Anouar CHENNOUFI
Africa-Press – Burundi. La « Politique et les Intérêts » ont toujours été liés dans le cadre du maintien d’une influence quelconque, notamment quelque part sur le globe. Que ce soit à l’Ouest ou à l’Est, cela a toujours été la même chose.
C’est pourquoi nous avons jugé utile de revenir sur le cas de la France en Afrique, après l’élection d’Emmanuel Macron pour un second mandat présidentiel, lequel a été plus ou moins « secoué » par le pourcentage obtenu par sa concurrente directe « Marine Le Pen », au premier comme au second tour.

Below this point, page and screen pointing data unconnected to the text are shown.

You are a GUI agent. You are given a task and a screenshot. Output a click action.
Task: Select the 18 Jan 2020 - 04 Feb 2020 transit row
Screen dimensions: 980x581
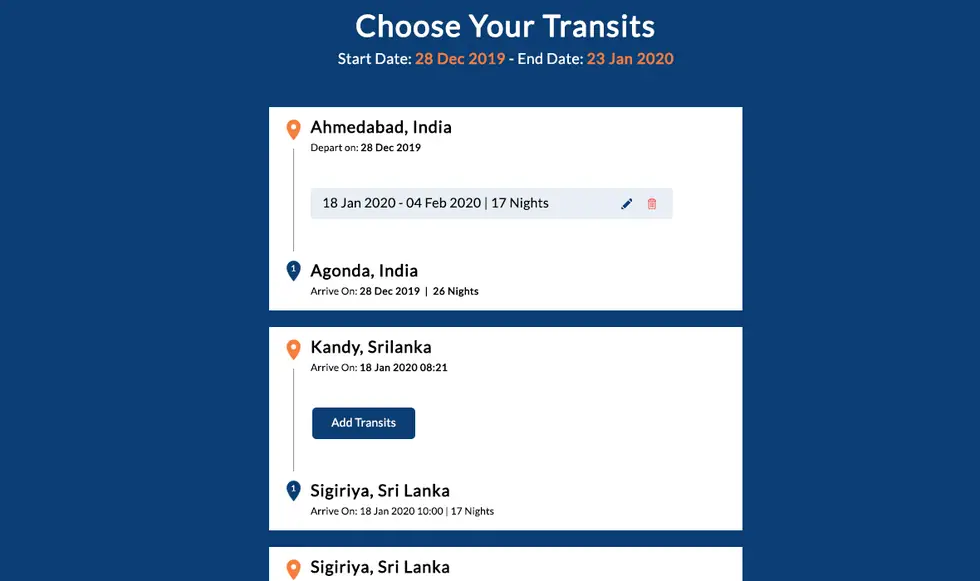(x=491, y=203)
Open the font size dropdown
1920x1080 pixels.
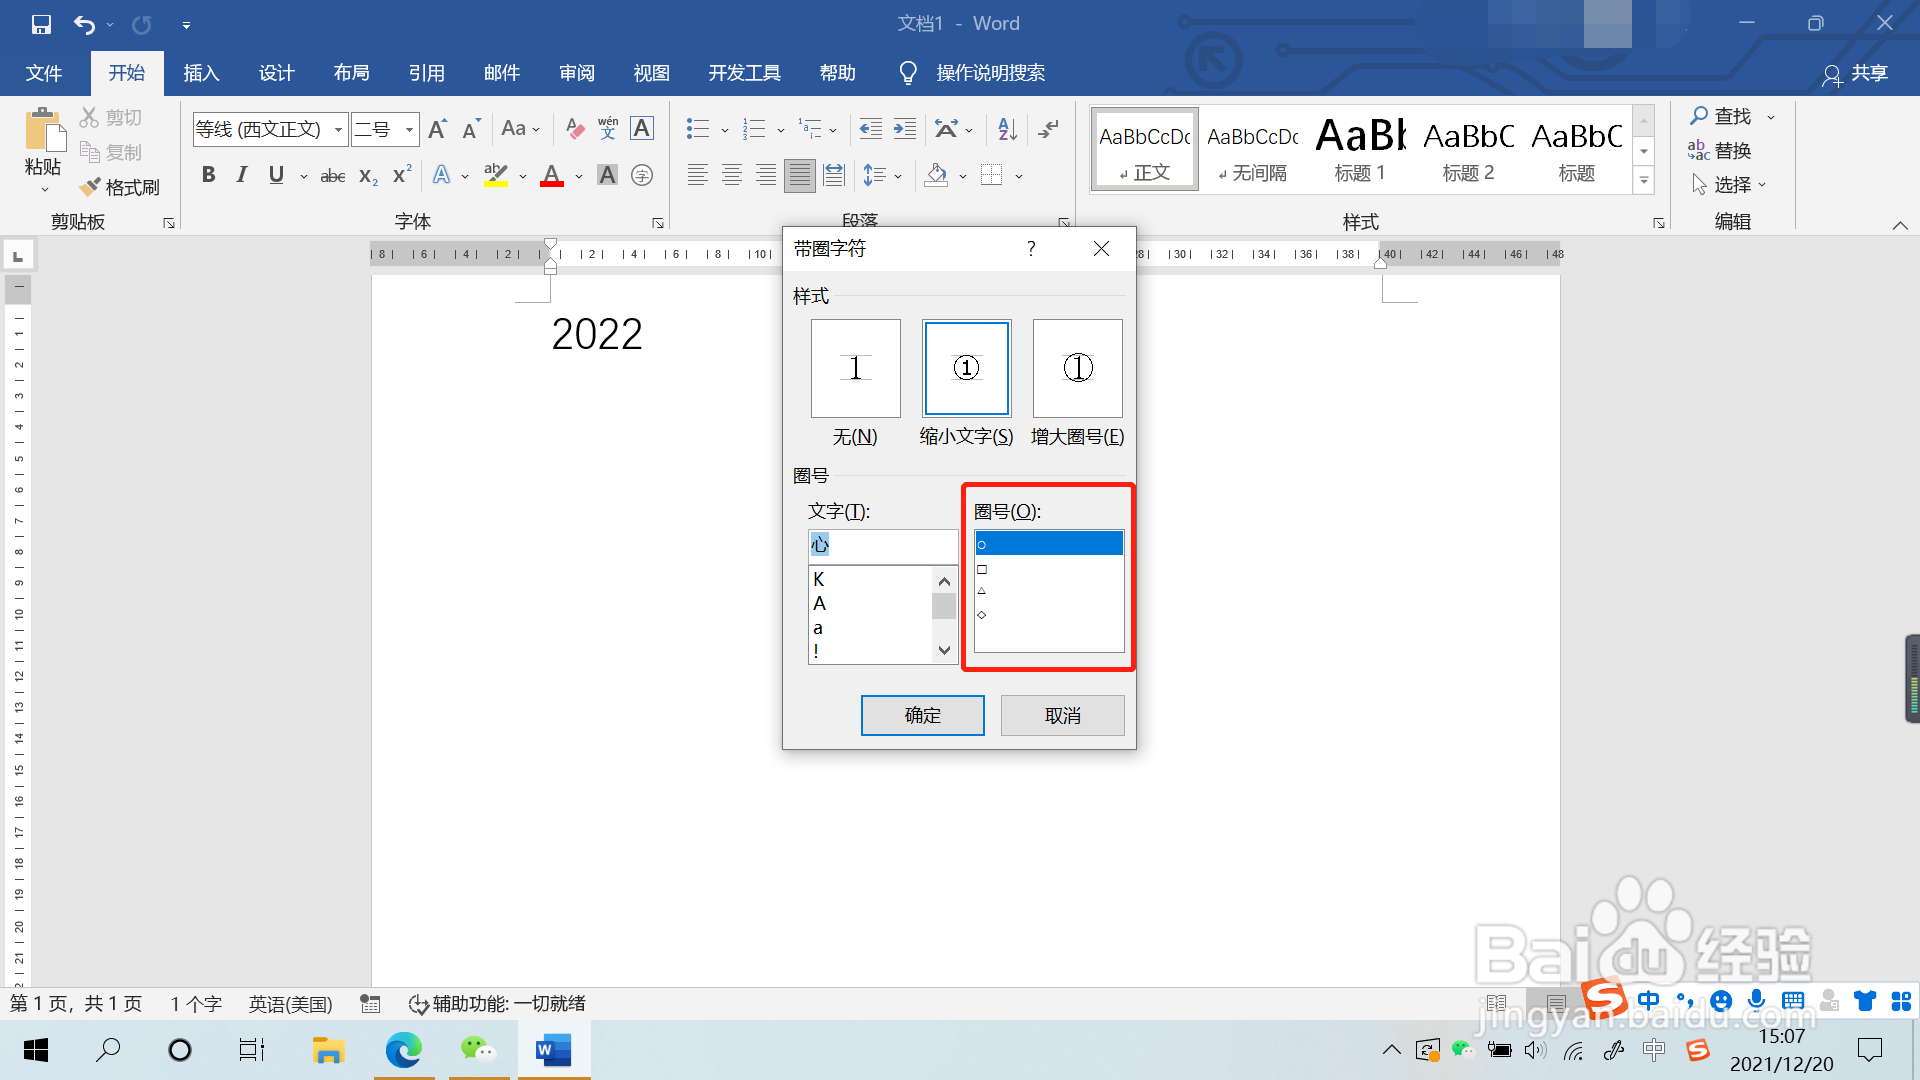coord(409,129)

Mais ceci est aujourd’hui une page tournée, entre le président de la République et la présidente du Front National, et nous avons remarqué, lors du dernier débat entre les deux, le 20 avril dernier, que la question africaine avait nettement reculé dans ce débat, et avait régressé dans un nombre limité de dossiers dominés par la coopération militaire avec les pays du continent. Cela a renforcé les attentes de la poursuite de l’approche française traditionnelle de l’Afrique en tant que zone d’influence, plus que la prise en compte des intérêts des pays africains et des menaces réelles qui les entourent.
A noter que le président français s’est engagé à mettre en place une « Union francophone », sans fournir aucun détail expliquant la nature de cette union, ses objectifs et la dynamique de son travail, en plus d’une « réforme radicale des politiques françaises d’immigration ».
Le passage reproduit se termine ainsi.